Editor’s note: In this edition of Blogger Exchange, Abigail Felix-Plaza talks about their 2016 trip to Batanes, the smallest province in the Philippines.
I remember asking my parents about this sprawling landscape that was plastered on our calendar. When I learned that the place was called ‘Batanes’ and that it sits on top of the Philippines, I wondered if we can ever go there. “It is too far,” they said. Not to mention, the trip would be very expensive because budget airlines were nonexistent back then.
But somehow, the dream to visit this postcard of a place has always been in my heart. So years later, when my would-be-husband asked where we wanted to go for our honeymoon, I quickly said, “Batanes!” hoping that it will finally come true.
Long story short, we hopped on a plane and spent a few days there. Our jaws already dropped while our plane was still descending to land. Batanes is true to their tagline: Breathtaking. The airport boasts of untampered mountains and the air had a distinct smell that made me think, “Maybe this is what fresh smells like.”
Although the airport was not much with a short strip for landing and the wooden luggage ‘carousel’ does not actually dispense bags (they were manually pushed, if not carried by the porters to its owners), you can let it pass since it somehow comes along with Batanes’ untouched nature.
We were fetched by our very knowledgeable tour guide, Mel. He is a fisherman and farmer and offered an interesting economic view on Batanes when he guided us around the place.
On our first day of the tour, Mel told us that there are only two kinds of people in Batanes: the Ivatans (natives) and Ipulas (foreigner). Because of the Ivatan’s distinct facial characteristics and dialect, it is very easy for them to spot Ipulas like us. This is an interesting fact because while Ivatans are also Filipinos like us, they are geographically closer to Taiwan and have a very distinct culture from the rest of the archipelago.
Interestingly, we visited Batanes three months after typhoon Ferdie (International name: Meranti) shattered some of the cell towers and broke down some walls. According to our tour guide, the Ivatans have a strong community culture where everyone is eager to help. After the rains subsided, the people already took the restoration in their own hands rather than to wait for government aid. According to him, the media arrived too late so there weren’t “enough damages” to be broadcasted or sensationalized.
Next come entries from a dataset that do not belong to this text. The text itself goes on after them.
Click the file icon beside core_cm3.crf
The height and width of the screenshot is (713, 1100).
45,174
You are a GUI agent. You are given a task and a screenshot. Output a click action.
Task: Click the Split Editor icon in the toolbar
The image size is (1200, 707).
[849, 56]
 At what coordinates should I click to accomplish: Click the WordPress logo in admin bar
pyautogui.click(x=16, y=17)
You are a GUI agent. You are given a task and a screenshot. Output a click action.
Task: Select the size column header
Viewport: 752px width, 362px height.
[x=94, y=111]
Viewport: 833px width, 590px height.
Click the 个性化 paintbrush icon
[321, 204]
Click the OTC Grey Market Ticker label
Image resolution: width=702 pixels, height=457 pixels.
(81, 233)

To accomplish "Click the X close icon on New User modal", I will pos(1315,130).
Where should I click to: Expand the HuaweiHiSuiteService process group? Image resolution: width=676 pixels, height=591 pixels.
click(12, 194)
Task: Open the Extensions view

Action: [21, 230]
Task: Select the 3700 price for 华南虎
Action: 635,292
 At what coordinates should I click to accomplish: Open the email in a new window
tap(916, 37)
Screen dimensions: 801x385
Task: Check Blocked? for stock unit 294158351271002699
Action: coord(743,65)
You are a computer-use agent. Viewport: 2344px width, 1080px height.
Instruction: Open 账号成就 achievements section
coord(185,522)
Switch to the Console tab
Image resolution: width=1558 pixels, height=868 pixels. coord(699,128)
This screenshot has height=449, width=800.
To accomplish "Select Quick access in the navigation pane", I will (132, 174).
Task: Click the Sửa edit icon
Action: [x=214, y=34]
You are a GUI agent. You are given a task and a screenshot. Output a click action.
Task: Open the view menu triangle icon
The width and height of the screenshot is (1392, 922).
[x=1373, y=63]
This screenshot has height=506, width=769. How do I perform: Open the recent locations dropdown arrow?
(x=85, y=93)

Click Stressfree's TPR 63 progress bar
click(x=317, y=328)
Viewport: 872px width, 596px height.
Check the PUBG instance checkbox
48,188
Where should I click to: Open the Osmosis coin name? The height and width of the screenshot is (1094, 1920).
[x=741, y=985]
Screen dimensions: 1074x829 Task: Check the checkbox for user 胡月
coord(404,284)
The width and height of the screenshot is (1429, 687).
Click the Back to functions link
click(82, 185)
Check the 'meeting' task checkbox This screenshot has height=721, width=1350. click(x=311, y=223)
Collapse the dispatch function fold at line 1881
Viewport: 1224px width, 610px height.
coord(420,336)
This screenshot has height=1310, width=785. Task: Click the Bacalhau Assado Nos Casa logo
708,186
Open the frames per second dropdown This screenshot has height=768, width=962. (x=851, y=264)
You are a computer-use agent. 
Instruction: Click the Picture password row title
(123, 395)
Since Batanes is mostly inhabited by Ivatans, they live in a high trust society. On most days, Ivatans will just leave their house without locking the doors when they go farming or run some errands. They leave some of their belongings like bicycles just outside their houses and won’t worry about being stolen in broad daylight or night time. That is why, Batanes is also famous for their Honesty Store, where you get any items you want, write them down on a logbook and drop your payment in a box provided.
Food-wise, they are fond of sweet potatoes. Geographically, rice does not grow well and was even considered as a high economic status if you ate them. But they are great in producing root crops and so their food usually consists of that. In fact, Ivatans fondly call their fellow Ivatans ‘wakay’ which means sweet potato.
This is their version of meatballs, which is a combination of ground meat and banana heart (or corm). Its soup is a mixture of tomatoes, chilies and ginger. Just like the Philippine adobo, the uved (some call it uvud) has also evolved over time. It has some variations across different restaurants based on heirloom recipes or culinary improvisations.
Vayang Rolling Hills
Among the many tourist spots in Batanes, the Vayang Rolling Hills is our favorite. We went there during sunset and the view was just breathtaking. It is one of those unassuming spots where you can see the sprawling green grass and the ocean as it meets the sky in the horizon.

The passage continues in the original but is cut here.